▶ Exercise:
In the entries that follow, how many lines hold "computer"? Nothing but the number is expected.

▶ Stored data:

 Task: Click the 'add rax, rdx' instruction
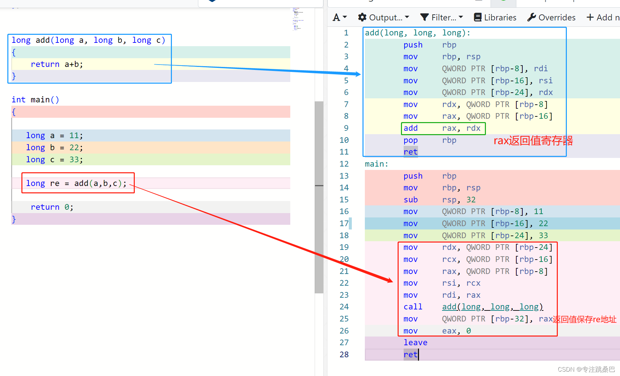pos(442,128)
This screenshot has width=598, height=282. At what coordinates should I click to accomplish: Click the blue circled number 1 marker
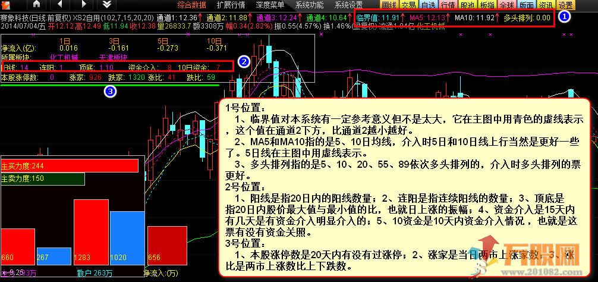[x=565, y=17]
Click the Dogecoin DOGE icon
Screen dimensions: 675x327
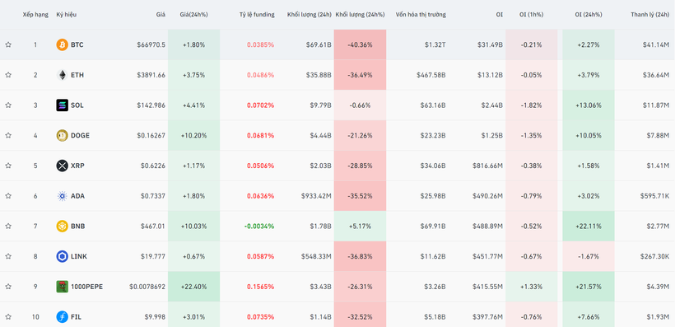(x=62, y=135)
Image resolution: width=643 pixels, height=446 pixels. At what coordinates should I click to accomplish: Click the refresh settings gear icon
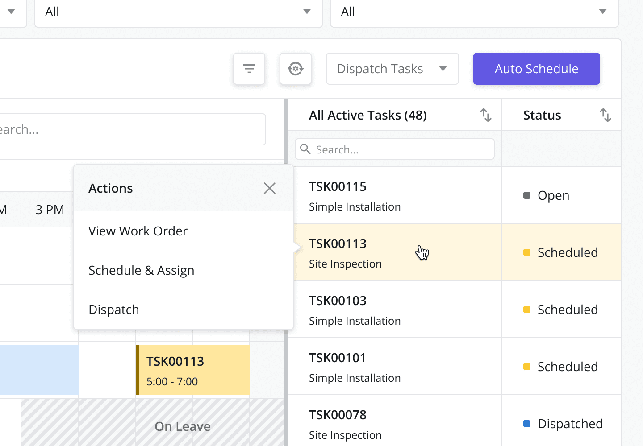(296, 69)
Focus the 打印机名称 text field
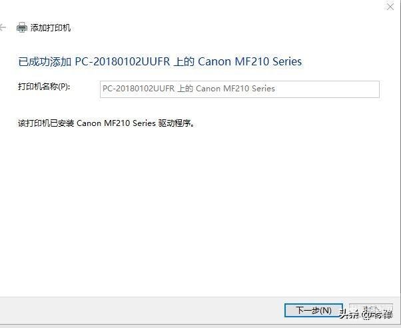The height and width of the screenshot is (328, 401). (240, 89)
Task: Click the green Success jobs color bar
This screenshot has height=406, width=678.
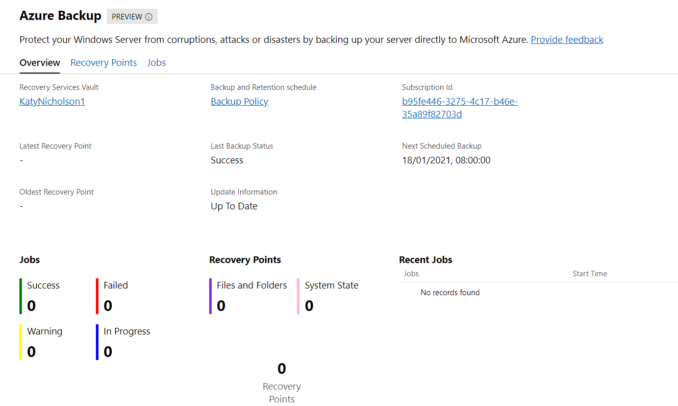Action: [21, 296]
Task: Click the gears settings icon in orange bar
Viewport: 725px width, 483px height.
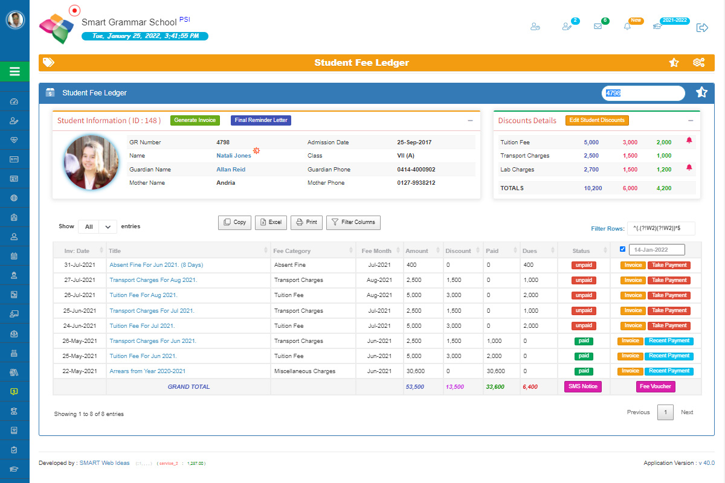Action: point(699,62)
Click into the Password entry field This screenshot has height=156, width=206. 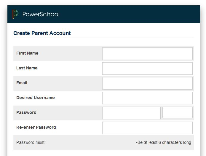(131, 113)
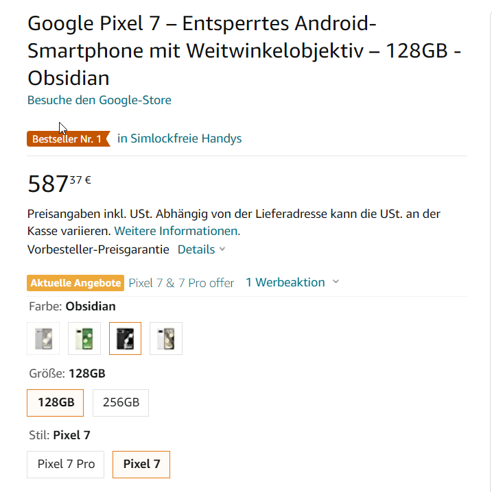492x492 pixels.
Task: Pick the dashed-border grey phone color swatch
Action: [x=43, y=339]
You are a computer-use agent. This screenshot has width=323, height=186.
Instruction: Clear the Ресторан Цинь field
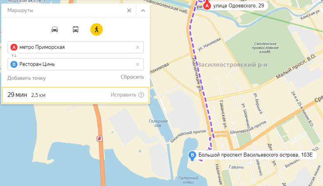138,64
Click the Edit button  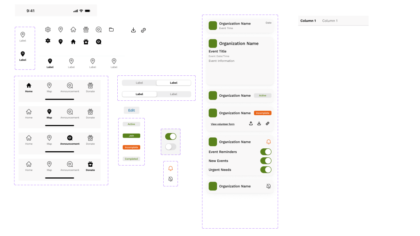click(x=131, y=110)
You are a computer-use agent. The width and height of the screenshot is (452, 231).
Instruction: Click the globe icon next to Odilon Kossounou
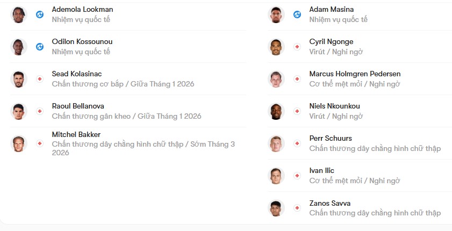(40, 47)
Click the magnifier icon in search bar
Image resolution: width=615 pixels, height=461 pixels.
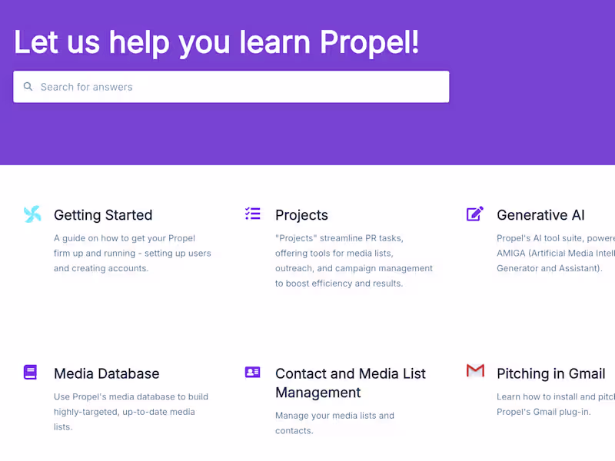tap(28, 87)
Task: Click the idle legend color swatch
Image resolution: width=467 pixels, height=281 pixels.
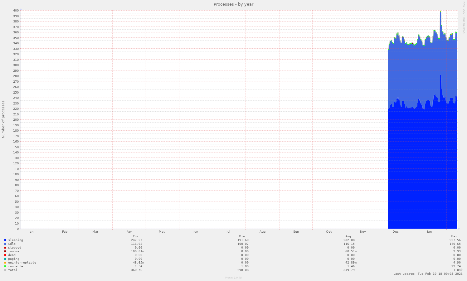Action: click(5, 244)
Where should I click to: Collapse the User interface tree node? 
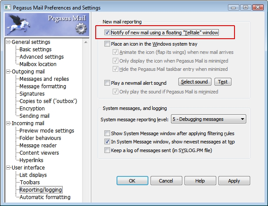pos(8,168)
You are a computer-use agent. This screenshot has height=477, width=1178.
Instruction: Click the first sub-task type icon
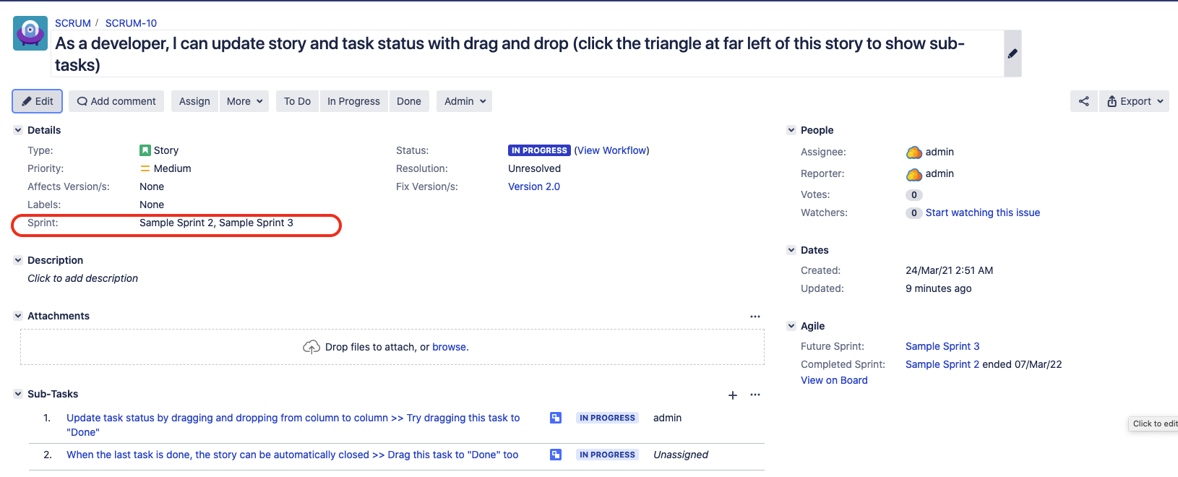pyautogui.click(x=556, y=418)
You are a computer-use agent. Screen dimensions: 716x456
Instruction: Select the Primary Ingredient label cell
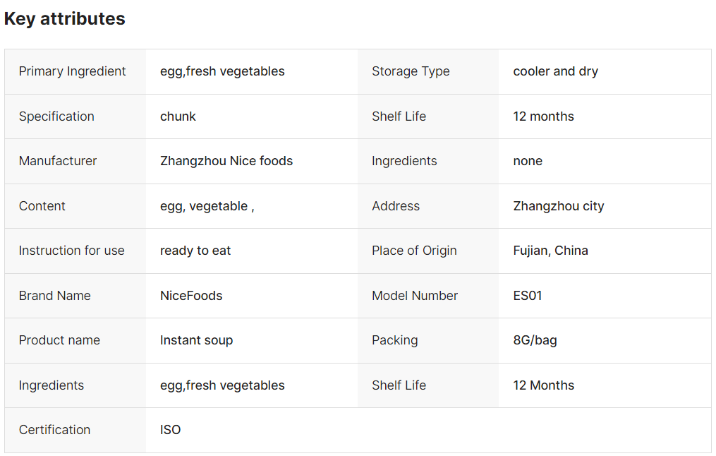click(75, 71)
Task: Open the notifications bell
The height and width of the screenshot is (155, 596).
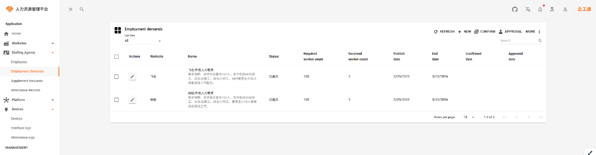Action: (540, 9)
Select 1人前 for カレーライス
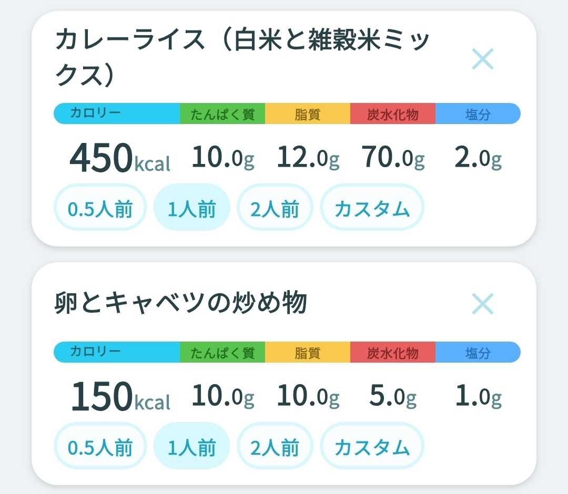Image resolution: width=568 pixels, height=494 pixels. click(x=191, y=208)
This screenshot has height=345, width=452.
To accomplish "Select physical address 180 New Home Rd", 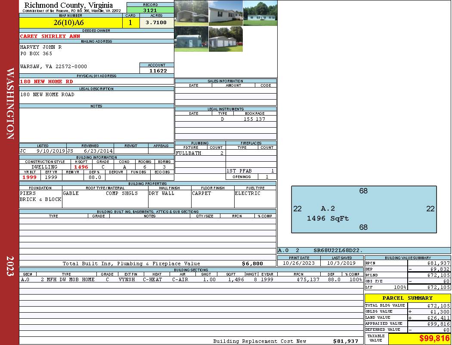I will [46, 82].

▶ Result of the task:
4